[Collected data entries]
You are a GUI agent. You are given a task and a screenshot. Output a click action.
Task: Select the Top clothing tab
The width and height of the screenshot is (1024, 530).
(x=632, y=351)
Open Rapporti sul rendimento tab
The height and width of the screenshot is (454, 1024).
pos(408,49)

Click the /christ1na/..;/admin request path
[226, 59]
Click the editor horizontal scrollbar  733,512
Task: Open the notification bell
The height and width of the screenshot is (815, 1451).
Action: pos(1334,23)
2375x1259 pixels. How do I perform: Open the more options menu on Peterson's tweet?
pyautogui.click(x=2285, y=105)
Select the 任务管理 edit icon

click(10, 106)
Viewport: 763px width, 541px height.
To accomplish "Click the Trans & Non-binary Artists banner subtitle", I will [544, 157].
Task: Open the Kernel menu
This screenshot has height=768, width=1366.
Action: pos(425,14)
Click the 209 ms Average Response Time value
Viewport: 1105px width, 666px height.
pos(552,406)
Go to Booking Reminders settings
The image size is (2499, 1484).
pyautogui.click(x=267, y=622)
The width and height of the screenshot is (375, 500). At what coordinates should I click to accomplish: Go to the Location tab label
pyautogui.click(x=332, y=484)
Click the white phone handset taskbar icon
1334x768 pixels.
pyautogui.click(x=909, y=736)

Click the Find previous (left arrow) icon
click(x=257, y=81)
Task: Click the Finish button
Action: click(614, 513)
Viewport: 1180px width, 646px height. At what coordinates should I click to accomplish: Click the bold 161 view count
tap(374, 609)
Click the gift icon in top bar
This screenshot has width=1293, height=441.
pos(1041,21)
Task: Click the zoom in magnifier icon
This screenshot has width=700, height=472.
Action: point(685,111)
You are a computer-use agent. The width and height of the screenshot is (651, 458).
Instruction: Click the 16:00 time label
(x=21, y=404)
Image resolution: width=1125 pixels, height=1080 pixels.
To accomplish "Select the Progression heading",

REQUIRED WORK: Every record must be retyped so that it matches the original exactly.

TASK SOLUTION:
You are a GUI agent. You are given a task and a screenshot. Output a click action.
Task: Select the Top clothing tab
The width and height of the screenshot is (1024, 530).
(x=632, y=351)
Open Rapporti sul rendimento tab
The height and width of the screenshot is (454, 1024).
pos(408,49)

Click the /christ1na/..;/admin request path
[226, 59]
Click the editor horizontal scrollbar  733,512
Task: Open the notification bell
The height and width of the screenshot is (815, 1451).
Action: pos(1334,23)
2375x1259 pixels. How do I perform: Open the more options menu on Peterson's tweet?
pyautogui.click(x=2285, y=105)
Select the 任务管理 edit icon

click(10, 106)
Viewport: 763px width, 541px height.
To accomplish "Click the Trans & Non-binary Artists banner subtitle", I will [544, 157].
Task: Open the Kernel menu
This screenshot has height=768, width=1366.
Action: pos(425,14)
Click the 209 ms Average Response Time value
Viewport: 1105px width, 666px height.
pos(552,406)
Go to Booking Reminders settings
The image size is (2499, 1484).
pyautogui.click(x=267, y=622)
The width and height of the screenshot is (375, 500). At what coordinates should I click to accomplish: Go to the Location tab label
pyautogui.click(x=332, y=484)
Click the white phone handset taskbar icon
1334x768 pixels.
pyautogui.click(x=909, y=736)

Click the Find previous (left arrow) icon
click(x=257, y=81)
Task: Click the Finish button
Action: click(614, 513)
Viewport: 1180px width, 646px height. At what coordinates should I click to accomplish: Click the bold 161 view count
tap(374, 609)
Click the gift icon in top bar
This screenshot has width=1293, height=441.
pos(1041,21)
Task: Click the zoom in magnifier icon
This screenshot has width=700, height=472.
Action: point(685,111)
You are a computer-use agent. The width and height of the screenshot is (651, 458).
Instruction: Click the 16:00 time label
(x=21, y=404)
Image resolution: width=1125 pixels, height=1080 pixels.
To accomplish "Select the Progression heading",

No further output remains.